The LPPLS model provides a flexible framework to detect bubbles and predict regime changes of a financial asset. A bubble is defined as a faster-than-exponential increase in asset price, that reflects positive feedback loop of higher return anticipations competing with negative feedback spirals of crash expectations.
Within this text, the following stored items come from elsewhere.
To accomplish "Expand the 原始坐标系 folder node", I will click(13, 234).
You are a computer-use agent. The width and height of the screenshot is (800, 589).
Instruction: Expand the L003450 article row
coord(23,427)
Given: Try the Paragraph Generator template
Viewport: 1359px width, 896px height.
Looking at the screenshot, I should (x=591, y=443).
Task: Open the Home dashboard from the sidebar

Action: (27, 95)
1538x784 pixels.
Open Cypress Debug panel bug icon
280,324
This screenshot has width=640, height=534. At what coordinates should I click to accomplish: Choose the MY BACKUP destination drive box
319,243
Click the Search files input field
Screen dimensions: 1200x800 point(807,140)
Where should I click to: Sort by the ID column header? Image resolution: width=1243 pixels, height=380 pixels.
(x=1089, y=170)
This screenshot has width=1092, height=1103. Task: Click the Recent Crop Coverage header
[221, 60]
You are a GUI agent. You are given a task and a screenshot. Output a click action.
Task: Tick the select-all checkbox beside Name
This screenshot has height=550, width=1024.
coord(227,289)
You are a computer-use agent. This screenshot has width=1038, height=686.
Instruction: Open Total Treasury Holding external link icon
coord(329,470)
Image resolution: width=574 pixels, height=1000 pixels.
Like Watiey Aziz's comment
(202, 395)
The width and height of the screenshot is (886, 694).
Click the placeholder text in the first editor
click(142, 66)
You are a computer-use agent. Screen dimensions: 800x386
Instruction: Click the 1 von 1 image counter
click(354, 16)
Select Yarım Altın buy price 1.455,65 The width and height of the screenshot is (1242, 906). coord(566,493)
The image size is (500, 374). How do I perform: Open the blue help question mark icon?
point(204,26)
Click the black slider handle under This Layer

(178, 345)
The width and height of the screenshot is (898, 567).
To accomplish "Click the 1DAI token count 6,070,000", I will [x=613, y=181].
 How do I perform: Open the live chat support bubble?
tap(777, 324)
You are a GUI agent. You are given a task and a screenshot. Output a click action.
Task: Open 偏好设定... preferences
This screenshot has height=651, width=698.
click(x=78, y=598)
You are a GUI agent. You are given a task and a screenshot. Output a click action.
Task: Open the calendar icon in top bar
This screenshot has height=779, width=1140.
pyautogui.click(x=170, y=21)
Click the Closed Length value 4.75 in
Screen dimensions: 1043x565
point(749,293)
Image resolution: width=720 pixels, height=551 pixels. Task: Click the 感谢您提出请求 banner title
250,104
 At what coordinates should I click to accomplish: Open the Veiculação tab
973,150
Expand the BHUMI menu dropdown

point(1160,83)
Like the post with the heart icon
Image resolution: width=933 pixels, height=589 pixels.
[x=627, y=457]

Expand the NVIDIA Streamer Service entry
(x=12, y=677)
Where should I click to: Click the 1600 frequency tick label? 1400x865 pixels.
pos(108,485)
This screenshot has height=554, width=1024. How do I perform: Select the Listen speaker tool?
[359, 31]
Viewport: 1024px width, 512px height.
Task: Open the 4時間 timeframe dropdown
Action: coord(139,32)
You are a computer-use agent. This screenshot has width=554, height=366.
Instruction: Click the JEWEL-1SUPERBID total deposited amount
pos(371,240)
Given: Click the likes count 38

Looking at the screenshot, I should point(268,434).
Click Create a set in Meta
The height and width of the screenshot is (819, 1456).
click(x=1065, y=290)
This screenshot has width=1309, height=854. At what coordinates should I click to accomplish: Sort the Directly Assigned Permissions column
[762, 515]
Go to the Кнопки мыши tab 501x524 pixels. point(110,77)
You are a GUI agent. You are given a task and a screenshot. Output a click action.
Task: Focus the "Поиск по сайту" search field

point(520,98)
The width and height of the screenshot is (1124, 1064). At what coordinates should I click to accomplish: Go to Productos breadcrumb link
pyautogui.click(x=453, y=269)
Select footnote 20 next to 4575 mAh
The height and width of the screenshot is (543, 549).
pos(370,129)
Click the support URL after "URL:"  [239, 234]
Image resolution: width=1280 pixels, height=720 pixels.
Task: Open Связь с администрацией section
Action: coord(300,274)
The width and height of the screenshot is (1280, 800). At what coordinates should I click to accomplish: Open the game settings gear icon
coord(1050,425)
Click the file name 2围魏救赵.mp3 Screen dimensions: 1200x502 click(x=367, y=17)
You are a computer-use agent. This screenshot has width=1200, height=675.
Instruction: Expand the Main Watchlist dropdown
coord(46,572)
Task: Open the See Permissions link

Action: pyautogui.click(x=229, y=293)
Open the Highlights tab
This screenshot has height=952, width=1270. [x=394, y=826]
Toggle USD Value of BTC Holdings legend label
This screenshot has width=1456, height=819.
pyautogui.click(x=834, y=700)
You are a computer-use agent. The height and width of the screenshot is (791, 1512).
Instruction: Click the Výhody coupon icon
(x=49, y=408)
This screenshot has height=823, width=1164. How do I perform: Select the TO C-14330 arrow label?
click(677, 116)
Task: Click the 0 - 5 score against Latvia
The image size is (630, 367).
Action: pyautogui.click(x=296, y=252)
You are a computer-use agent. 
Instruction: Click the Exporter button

It models a bubble price as a power law with a finite-time singularity decorated by oscillations with a frequency increasing with time. 



Try the demo: 



[![Open In Colab](https://colab.research.google.com/assets/colab-badge.svg)](https://colab.research.google.com/drive/1Qvbdj4DGNcC9Oop9mA6Vzdvsoec6k2I0?usp=sharing)



Here is the model:



```math

E[ln\ p(t)] = A + B(t_c-t)^{m}+C(t_c-t)^{m}\cos(\omega\ ln(t_c-t) - \phi)

```



  where:



  - $E[ln\ p(t)]$: expected log price at the date of the termination of the bubble

  - $t_c$: critical time (date of termination of the bubble and transition in a new regime) 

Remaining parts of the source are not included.